In summary, we have given an algorithm for solving any matrix equation \(Ax = b\) in which \(A = LU,\) where \(L\) is lower triangular, \(U\) is upper triangular, and both \(L\) and \(U\) have nothing but non-zero entries along their diagonals.

We note in closing that the simple procedures of back and forward substitution can also be used for computing the inverses of lower and upper triangular matrices. E.g., the inverse \(U = (u_{ij} )\) of the matrix

\[ U^{-1} = \left[ \begin{array}{ccc} 2 & 3 & 4 \\ 0 & -1 & 3 \\ 0 & 0 & -2 \end{array} \right] \]

must satify

\[ \left[ \begin{array}{ccc} 2u_{1 1}+ 3u_{2 1}+4u_{3 1}& 2u_{1 2}+ 3u_{2 2}+4u_{3 2} & 2u_{1 3}+ 3u_{2 3}+4u_{3 3} \\ -u_{2 1}+3u_{3 1} & -u_{2 2}+3u_{3 2} & -u_{2 3}+3u_{3 3} \\ -2u_{3 1} & -2u_{3 2} & -2u_{3 3} \end{array} \right]=U^{-1}U = I_{3}= \left[ \begin{array}{ccc} 1 & 0 & 0 \\ 0 & 1 & 0 \\ 0 & 0 & 1 \end{array} \right], \]
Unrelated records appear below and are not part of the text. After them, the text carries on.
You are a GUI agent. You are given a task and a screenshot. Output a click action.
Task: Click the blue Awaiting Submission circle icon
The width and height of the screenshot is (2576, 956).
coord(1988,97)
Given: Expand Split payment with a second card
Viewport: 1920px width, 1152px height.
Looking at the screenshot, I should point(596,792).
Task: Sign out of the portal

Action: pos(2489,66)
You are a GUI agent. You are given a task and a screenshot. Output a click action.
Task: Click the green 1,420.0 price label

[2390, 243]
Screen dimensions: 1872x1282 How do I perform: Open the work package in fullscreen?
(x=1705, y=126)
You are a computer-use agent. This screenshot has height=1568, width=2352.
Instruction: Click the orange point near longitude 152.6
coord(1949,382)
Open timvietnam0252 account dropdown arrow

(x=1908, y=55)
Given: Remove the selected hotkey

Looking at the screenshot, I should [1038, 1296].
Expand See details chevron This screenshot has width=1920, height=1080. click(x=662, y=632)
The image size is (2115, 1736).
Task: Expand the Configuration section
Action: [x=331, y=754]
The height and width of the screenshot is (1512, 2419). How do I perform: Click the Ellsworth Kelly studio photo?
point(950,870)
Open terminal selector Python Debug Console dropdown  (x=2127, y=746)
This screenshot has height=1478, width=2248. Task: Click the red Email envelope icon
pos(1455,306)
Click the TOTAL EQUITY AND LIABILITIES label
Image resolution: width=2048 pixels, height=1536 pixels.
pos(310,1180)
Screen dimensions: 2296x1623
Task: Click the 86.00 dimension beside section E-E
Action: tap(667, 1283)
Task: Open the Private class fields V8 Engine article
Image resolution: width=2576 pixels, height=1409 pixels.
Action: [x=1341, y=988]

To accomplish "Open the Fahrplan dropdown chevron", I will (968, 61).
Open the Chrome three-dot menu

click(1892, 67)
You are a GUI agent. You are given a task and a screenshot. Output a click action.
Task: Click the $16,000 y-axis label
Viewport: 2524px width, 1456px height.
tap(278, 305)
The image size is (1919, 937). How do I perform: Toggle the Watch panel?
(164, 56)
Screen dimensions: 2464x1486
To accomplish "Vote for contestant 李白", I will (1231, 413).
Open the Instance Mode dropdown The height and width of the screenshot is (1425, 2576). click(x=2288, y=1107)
from which we obtain the linear system

\[ \left. \begin{array}{ccccccccccc} 2u_{1 1}&&&+3u_{2 1}&&& +4u_{3 1}&&& =&1 \\ &2u_{1 2}&&&+3u_{2 2} &&& +4u_{3 2} &&=&0 \\ &&2u_{1 3}& &&+3u_{23}&&& +4u_{33} &= & 0 \\ &&&-u_{21}&&& +3u_{31}&&& =& 0 \\ &&&& -u_{22} &&&+3u_{32}&& = &1 \\ &&&&&-u_{23}&&& +3u_{33} &=& 0 \\ &&&&&&-2u_{31} &&&=& 0 \\ &&&&&&&-2u_{32}&& =& 0 \\ &&&&&&&&-2u_{33}& = &1\end{array} \right\}. \]

in the nine variables \(u_{11} , u_{12} , \ldots , u_{33} .\) Since this linear system has upper triangular coefficient matrix, we can apply back substitution in order to directly solve for the entries in \(U.\)

The only condition we imposed upon our triangular matrices above was that all diagonal entries were non-zero. It should be clear to you that this non-zero diagonal restriction is a necessary and sufficient condition for a triangular matrix to be non-singular. Moreover, once the inverses of both \(L\) and \(U\) in an LU-factorization have been obtained, then we can immediately calculate the inverse for \(A = LU\) by applying Theorem A.2.9(4):

\[ A^{-1} = (LU)^{-1} = U^{-1} L^{-1}. \].